これが転換点となり、課題と向き合いリサーチを重ねていくことの重要性に気付いたという3人は、再びアイデアを練り直します。たくさんの案から議論を重ねてしぼり込み、さらに大学の授業で学んでいたSTP(セグメンテーション、ターゲッティング、ポジショニング)分析でアイデアを明確にし、農地取得のためのアプリというアイデアにまとめあげました。

STP分析のポジショニングでアイデアの強みを明確にした

XDによるワイヤーフレーム、モックアップ、プロトタイプ制作では、「考えれば考えるほどたくさんの機能をつけたくなってしまいましたが、優先順位をつけて農地探しに必要な機能をかためていきました」と宮嶋さん。最後のフィードバックを受けてさらにブラッシュアップして最終プレゼンテーションに挑み、見事優勝しました。

ワイヤーフレームからモックアップ、プロトタイプに至るまですべてXDで制作

嘉山さんは、同コンペを通して「想像ではなく、社会に実在する問題をリサーチから見つけ出すことが重要だと知りました」と振り返ります。他にも、RO農法についての知識やXDでプロトタイプ化する経験など多くの学びが得られたとし、「これらの経験が社会で活かせるのではないかと思っています」と話しました。

コンペを通じて現実の課題に本格的なステップと手法で挑んだことが、学生のみなさんの力強い経験になったことが伝わってくる報告でした。なお、このコンペの内容は、College Creative Jam 2021実践パッケージとしてオンライン教材化されていて、授業や自習教材として利用することができます。

デザイン思考でビジネスプランを生み出す専修大学の学び

続いて専修大学経営学部特任教授 見山 謙一郎先生が、アドビとのコラボレーションで行ったビジネスプラン創出の講義を紹介しました。バングラデシュ人民共和国の社会課題を見つけ、デザイン思考のプロセスを経て課題解決につながるビジネスプランを考えるという内容です。学生たちはチームで取り組み、最終プレゼンテーションは、オランダでデザイン思考を研究する井上史郎先生とバングラデシュのJETRO事務所と日本の三拠点をつないで行われました。

専修大学経営学部特任教授見山 謙一郎先生、同大経営学部経営学科4年生岡田有莉夏さん、アドビ井上莉沙

見山先生は「デザイン思考というのは人間中心のデザインをどう設計するかということ」と表現。自身の豊富な実務経験をふまえ、「本当にビジネスを成功させるには、人に寄り添うという視点がとても大事」であり、「デザイン思考と経営学は非常に親和性が高い」と説明します。その考えを体現したのが今回の授業です。先生は、現地とつないだインタビュー等を設定し、学生が馴染みの少ない国について徐々に解像度を上げ、最終的に自分ごと化できるよう導きました。

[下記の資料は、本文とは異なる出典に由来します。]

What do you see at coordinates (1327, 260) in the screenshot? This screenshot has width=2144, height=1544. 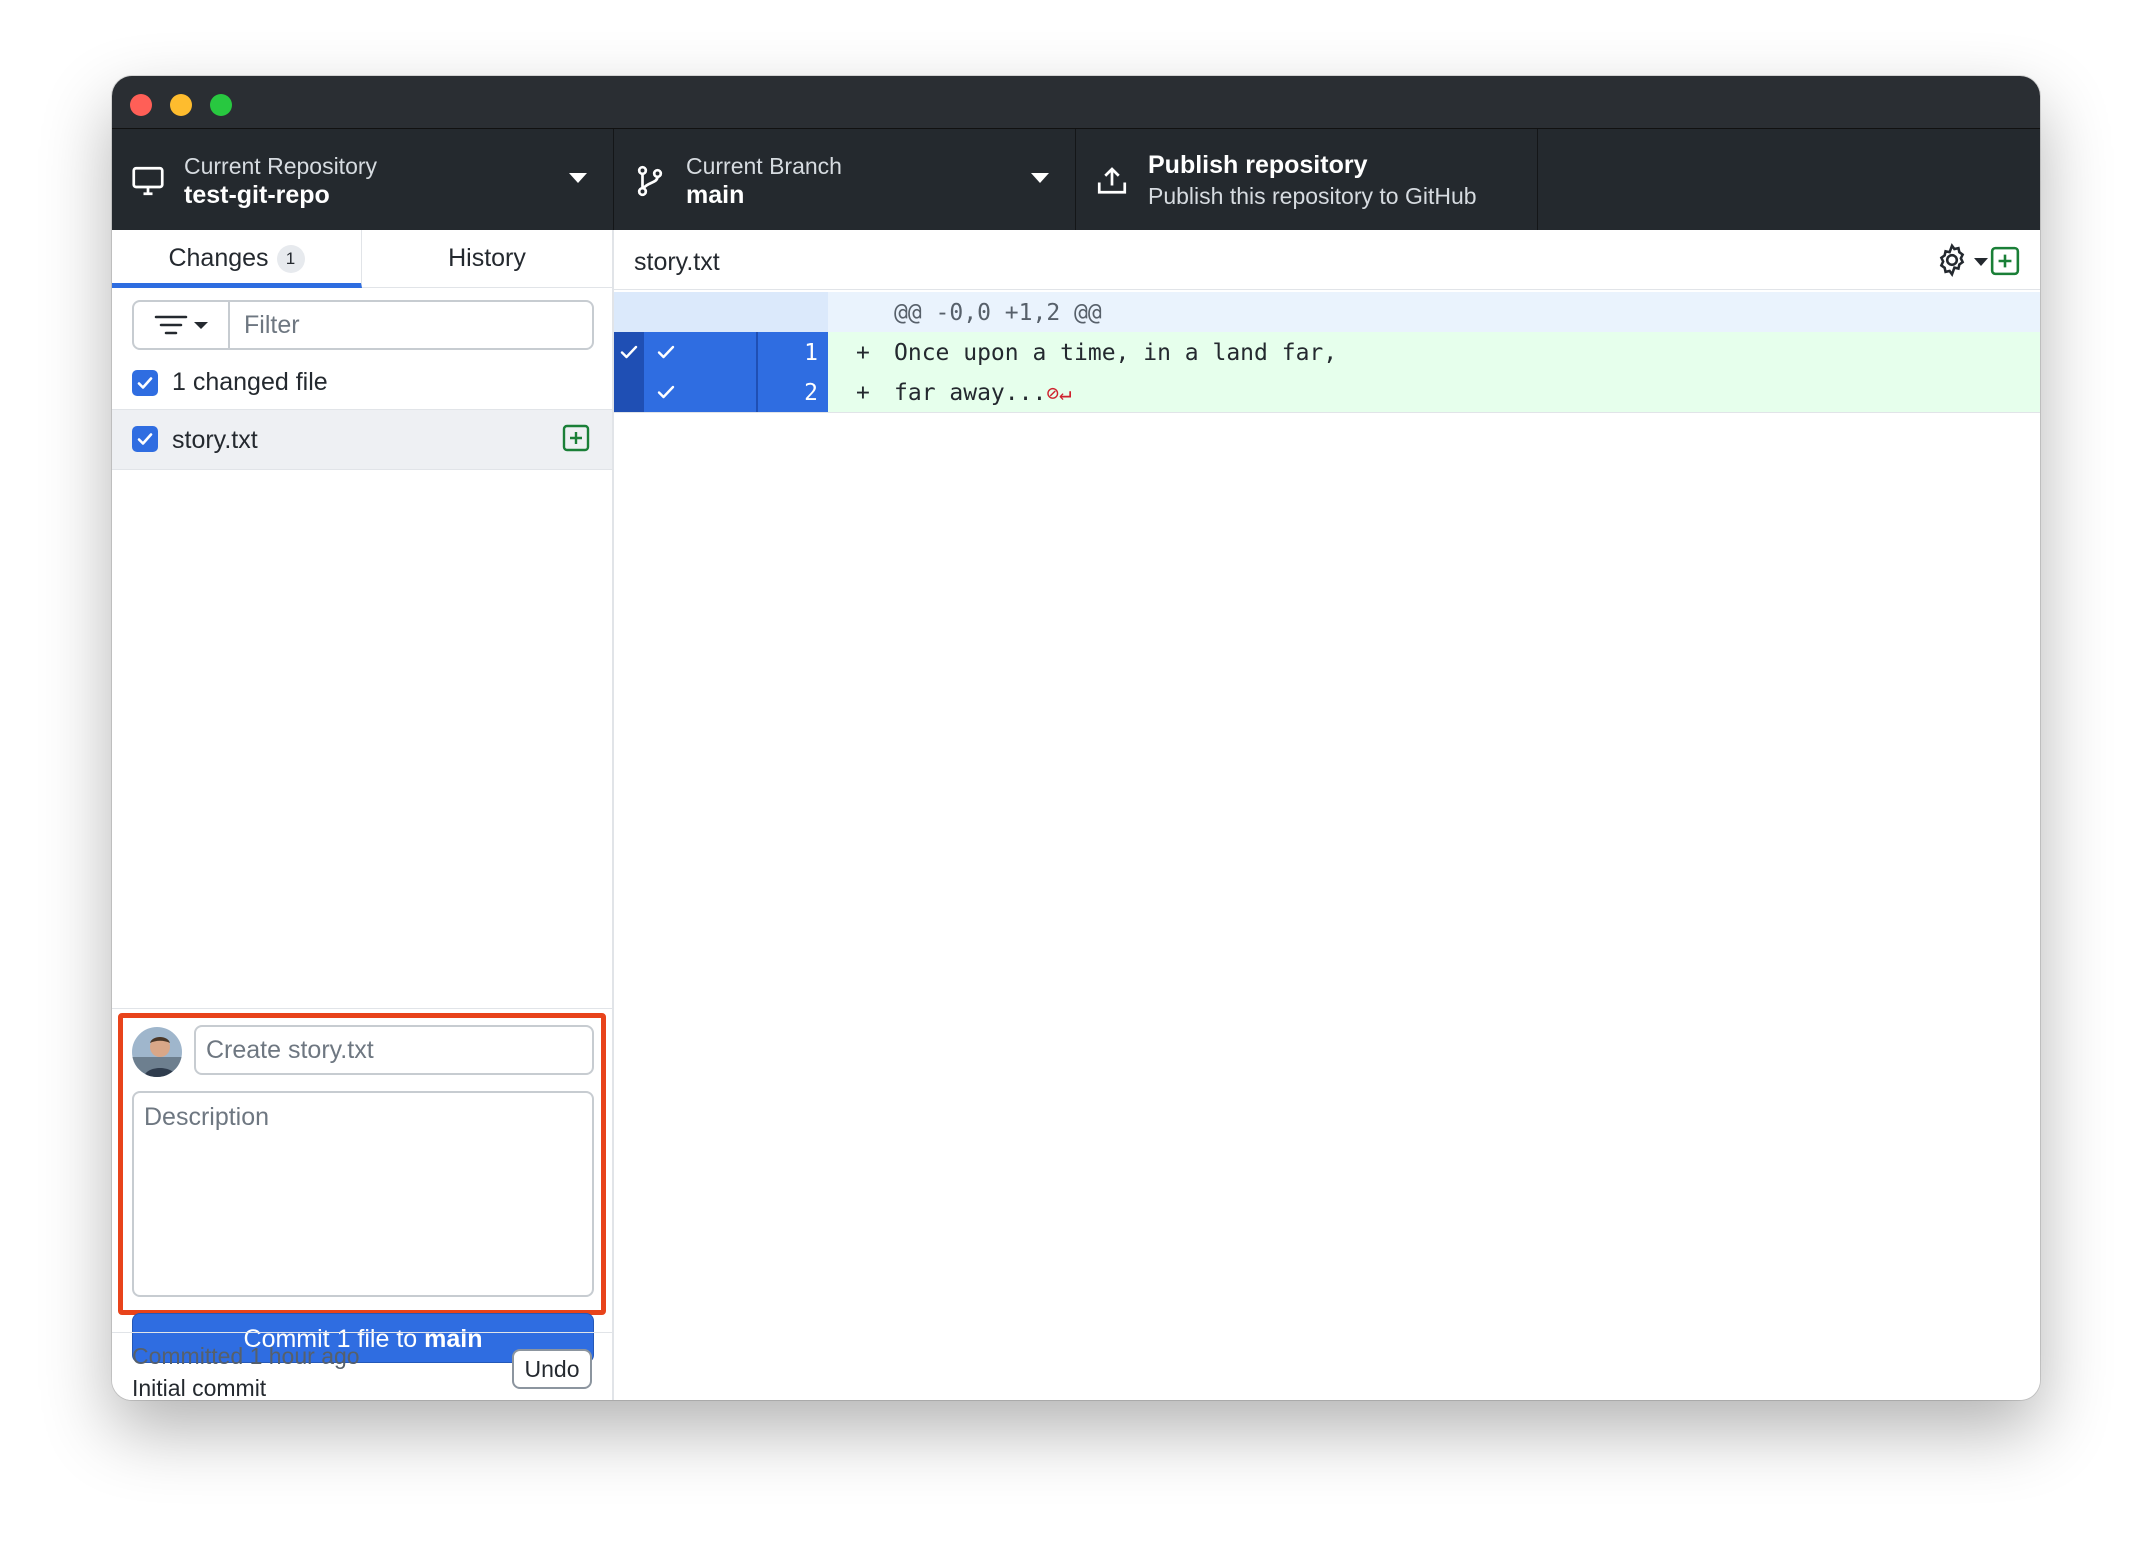 I see `diff-file-header: story.txt` at bounding box center [1327, 260].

授業に伴走したアドビのエデュケーションエバンジェリスト井上莉沙は、学生同士のディスカッションの様子や発表会の様子を紹介し、Adobe XDが思考やプレゼンテーションのためのツールとして活用され、議論の内容を可視化してその変遷を残すのに役立ったことを示しました。

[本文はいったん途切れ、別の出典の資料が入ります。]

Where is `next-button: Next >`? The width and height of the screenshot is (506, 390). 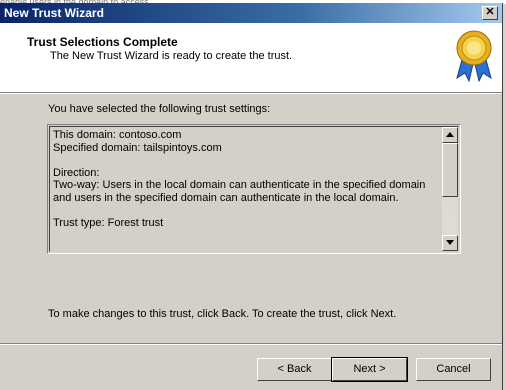 next-button: Next > is located at coordinates (370, 370).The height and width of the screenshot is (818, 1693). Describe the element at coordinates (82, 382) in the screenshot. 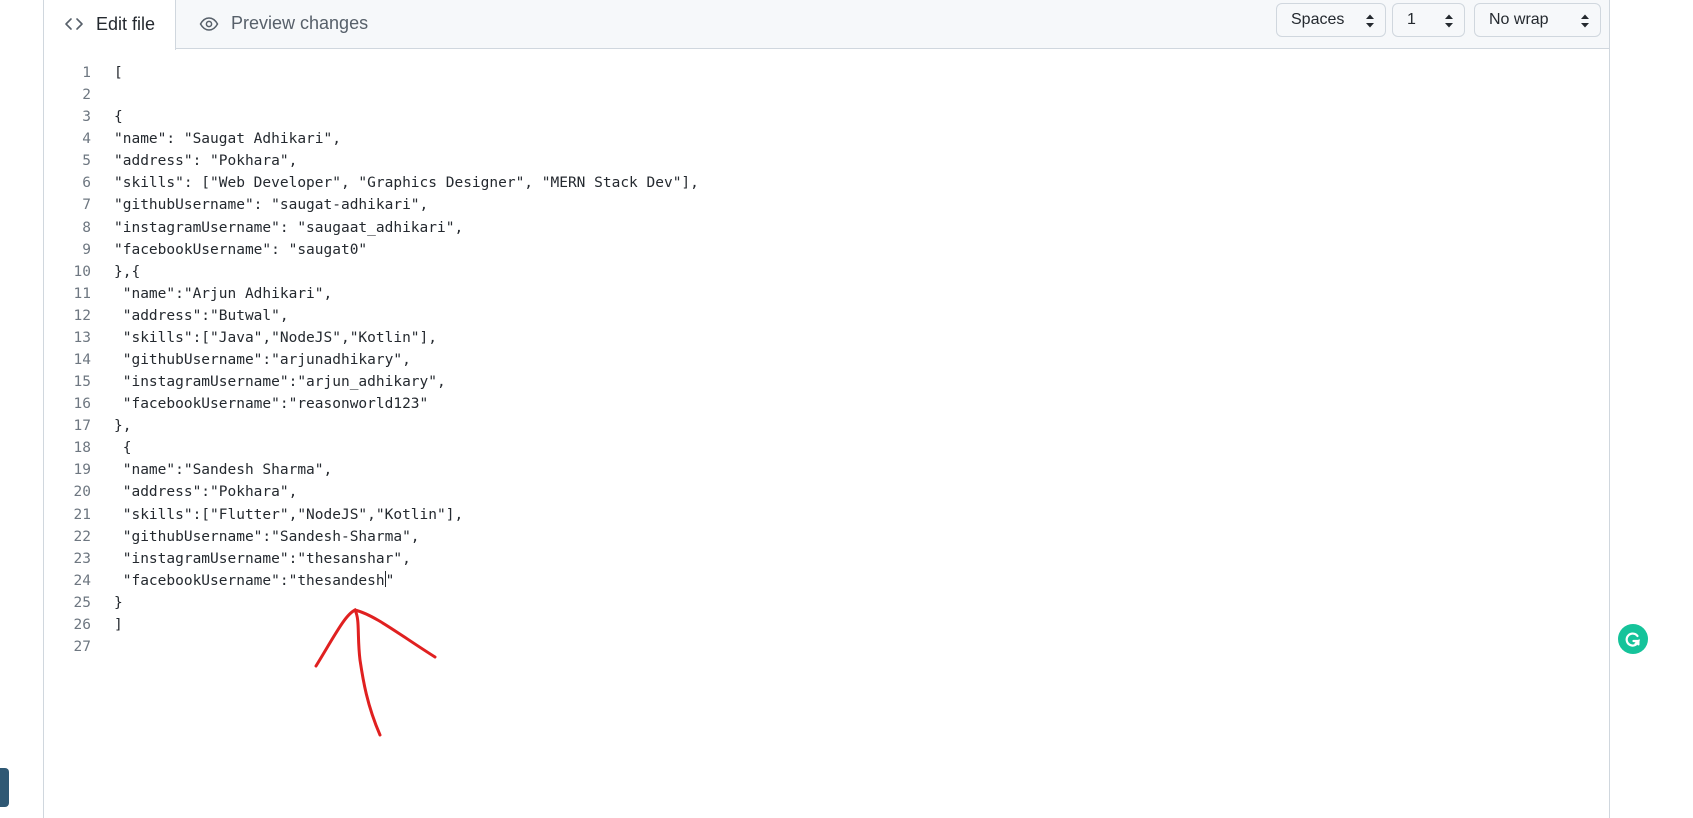

I see `line-number: 15` at that location.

授業の様子。上段:前方のスクリーンで海外とつながることも(左)。グループディスカッション(右)。下段:見山先生が学生のディスカッションに参加することも(左)。最終発表会(右)

ディスカッションの土台となるテンプレートを用意して、XDが思考ツールの役割を果たした

受講生のひとり、経営学部経営学科4年生の岡田有莉夏さんは、チームのXDファイルを見返して、最終的なビジネスプランとは全く別の案からスタートしたことを思い出したそうです。「デザイン思考で考え抜いたことで、ひっくり返って良いプランになったのだと思います」と振り返り、「ビジネスプランを詰めていけば詰めていくほど、自分たちの固定概念が破壊されるような授業で、とても価値のある時間でした」と話しました。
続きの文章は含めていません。